File photo: French President Emmanuel Macron delivers a statement as he visits NATO forces at the Mihail Kogalniceanu Air Base, near the city of Constanta, Romania Photograph:( Reuters )
Following the delivery of a hung parliament after the weekend elections, Macron's centrist grouping is under pressure to secure support from rivals to salvage his reform agenda
After his camp lost its parliamentary majority, French President Emmanuel Macron faced calls for his prime minister to resign, and doubt hung over his ability to rule decisively.
Following the delivery of a hung parliament after the weekend elections, Macron's centrist grouping is under pressure to secure support from rivals to salvage Macron's reform agenda.

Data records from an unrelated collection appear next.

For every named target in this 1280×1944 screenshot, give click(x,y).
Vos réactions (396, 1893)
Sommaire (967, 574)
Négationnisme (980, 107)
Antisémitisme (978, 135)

Citing a source close to Macron, the news agency Reuters reported that Macron will invite all political parties able to form a group in the new parliament for talks on Tuesday and Wednesday.

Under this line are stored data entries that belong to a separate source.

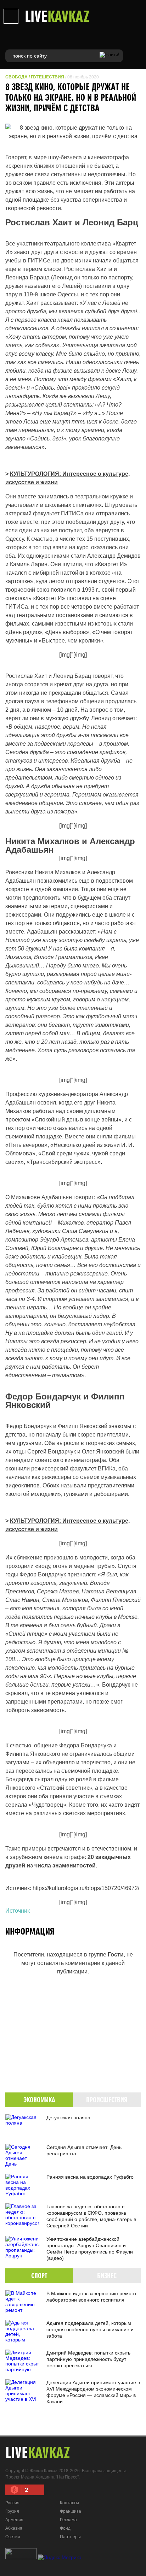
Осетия (12, 2536)
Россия (12, 2502)
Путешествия (47, 77)
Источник (17, 1911)
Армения (14, 2519)
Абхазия (13, 2528)
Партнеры (70, 2536)
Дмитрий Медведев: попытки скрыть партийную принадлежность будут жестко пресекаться (88, 2359)
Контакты (69, 2502)
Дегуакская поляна (68, 2117)
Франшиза (70, 2511)
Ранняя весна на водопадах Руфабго (90, 2177)
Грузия (12, 2511)
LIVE (57, 15)
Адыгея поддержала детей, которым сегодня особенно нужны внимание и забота (90, 2329)
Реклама (68, 2519)
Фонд (65, 2528)
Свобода (16, 77)
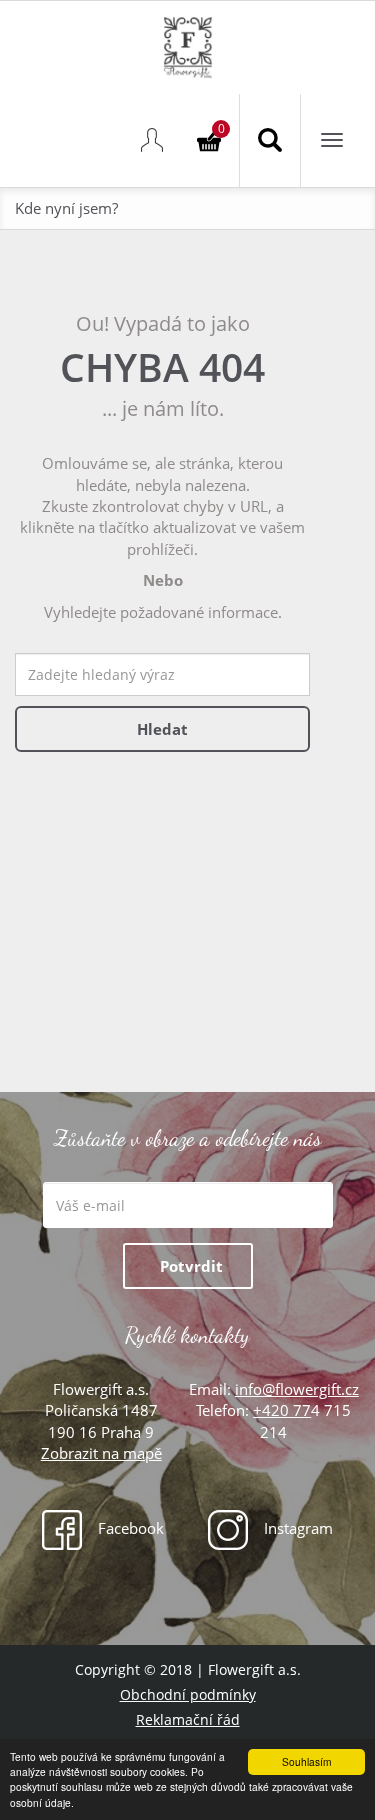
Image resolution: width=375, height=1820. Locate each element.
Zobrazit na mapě (101, 1453)
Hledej (270, 140)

For Macron, who won a second term just two months ago, the loss of his Ensemble alliance's absolute majority is a painful setback.

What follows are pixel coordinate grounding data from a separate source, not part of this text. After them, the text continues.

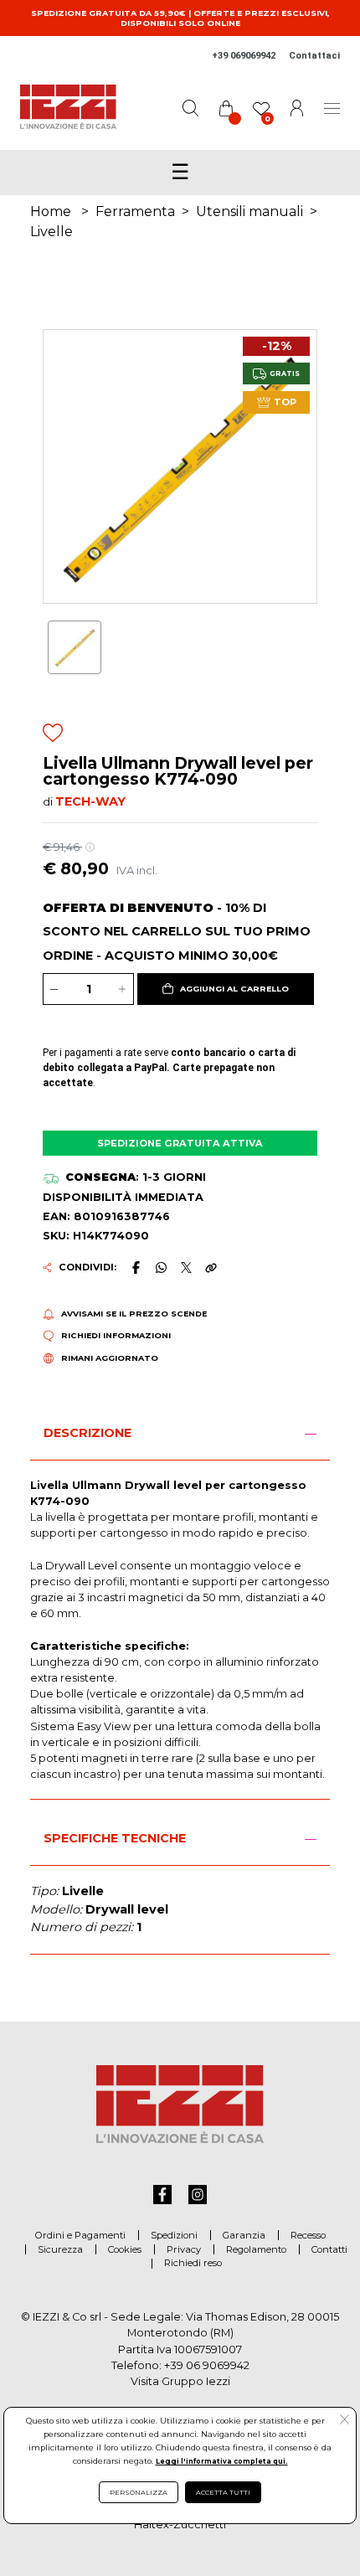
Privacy (184, 2249)
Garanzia (244, 2235)
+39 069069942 (243, 55)
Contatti (329, 2249)
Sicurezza (60, 2249)
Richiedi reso (193, 2263)
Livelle (51, 232)
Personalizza (138, 2492)
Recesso (308, 2235)
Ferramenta (135, 211)
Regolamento (256, 2249)
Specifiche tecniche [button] (115, 1838)
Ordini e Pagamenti (80, 2235)
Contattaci (314, 55)
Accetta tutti (223, 2492)
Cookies (124, 2249)
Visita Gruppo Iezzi (180, 2381)
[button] (225, 989)
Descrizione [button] (87, 1432)
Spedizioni (174, 2235)
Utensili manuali (249, 211)
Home (50, 211)
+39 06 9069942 (206, 2365)
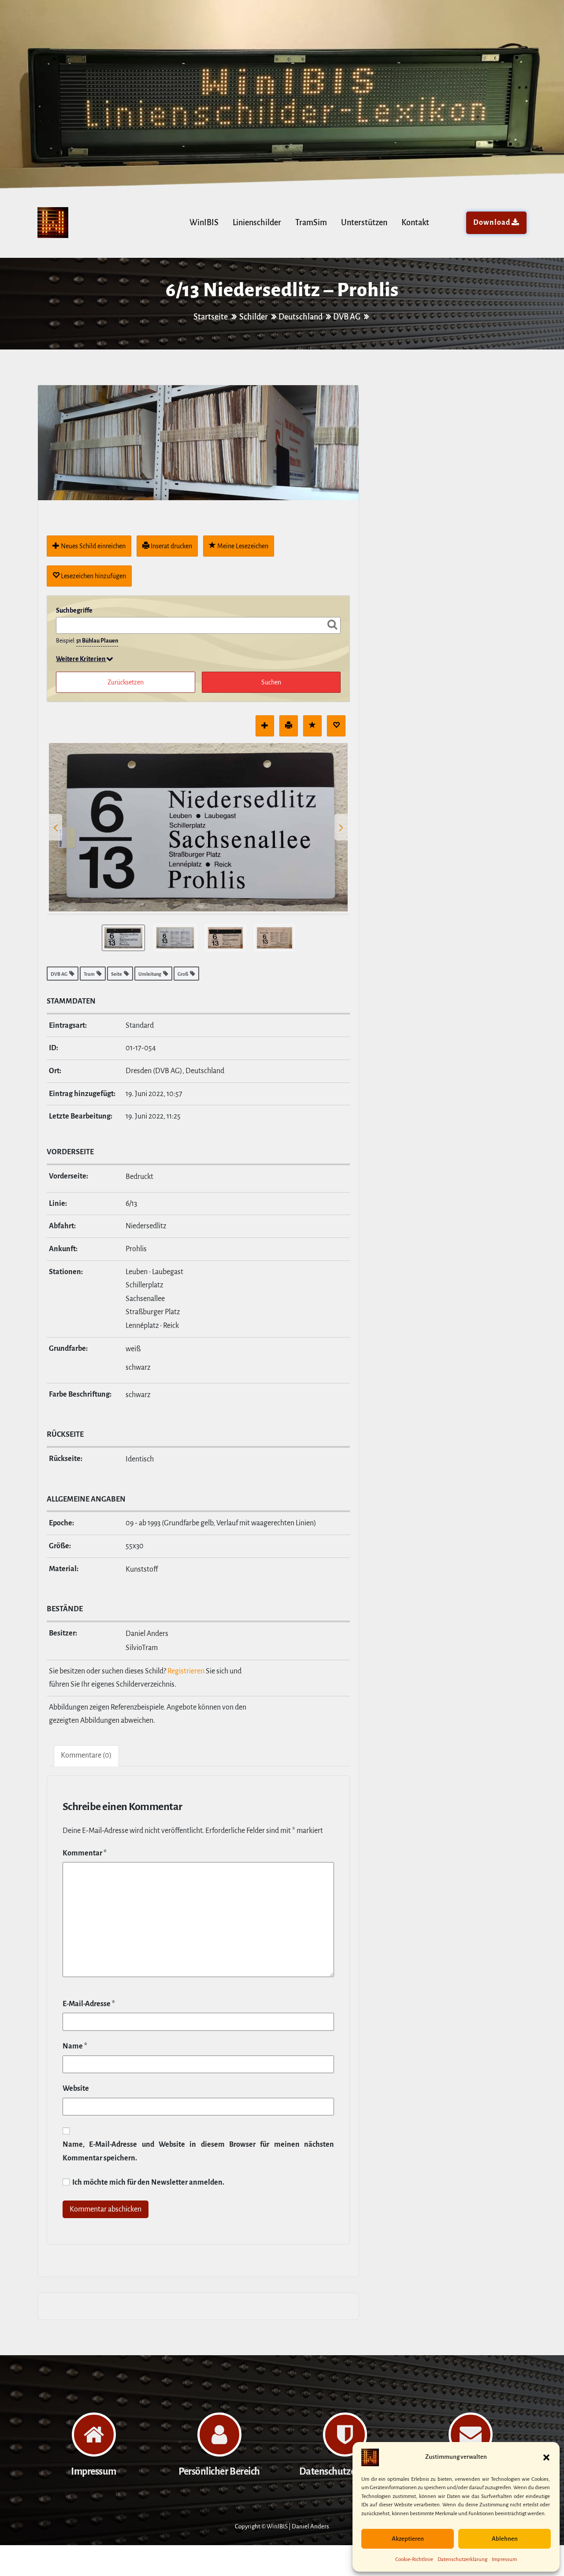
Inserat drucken (170, 546)
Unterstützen (364, 222)
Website (76, 2089)
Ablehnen (505, 2538)
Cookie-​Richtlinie (414, 2559)
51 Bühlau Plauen (97, 641)
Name (75, 2046)
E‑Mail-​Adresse (89, 2004)
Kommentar (85, 1853)
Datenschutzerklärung (462, 2559)
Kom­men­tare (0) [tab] (86, 1755)
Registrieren (185, 1671)
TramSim (311, 222)
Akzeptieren (408, 2538)
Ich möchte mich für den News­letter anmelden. (147, 2182)
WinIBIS (204, 222)
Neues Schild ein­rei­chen (92, 546)
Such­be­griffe (74, 610)
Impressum (504, 2559)
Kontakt (415, 222)
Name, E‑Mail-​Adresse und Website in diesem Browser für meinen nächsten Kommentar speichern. (198, 2151)
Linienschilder (257, 222)
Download (491, 223)
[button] (546, 2457)
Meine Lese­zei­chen (242, 546)
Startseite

European Affairs minister Clement Beaune, a close ally of the French President, told LCI television, "We must think about a new way of functioning on an institutional level."
With a fledgling leftwing alliance in second place, Sunday's second-round vote left Ensemble as the biggest party.
Negotiating with opponents on a bill-by-bill basis, Macron now needs either to form a wider coalition or accept leading a minority government.
After just over a month in office, senior hard-left and far-right figures demanded Prime Minister Elisabeth Borne resign.
Government spokeswoman Olivia Gregoire told France Inter radio that Macron would soon reshuffle his government.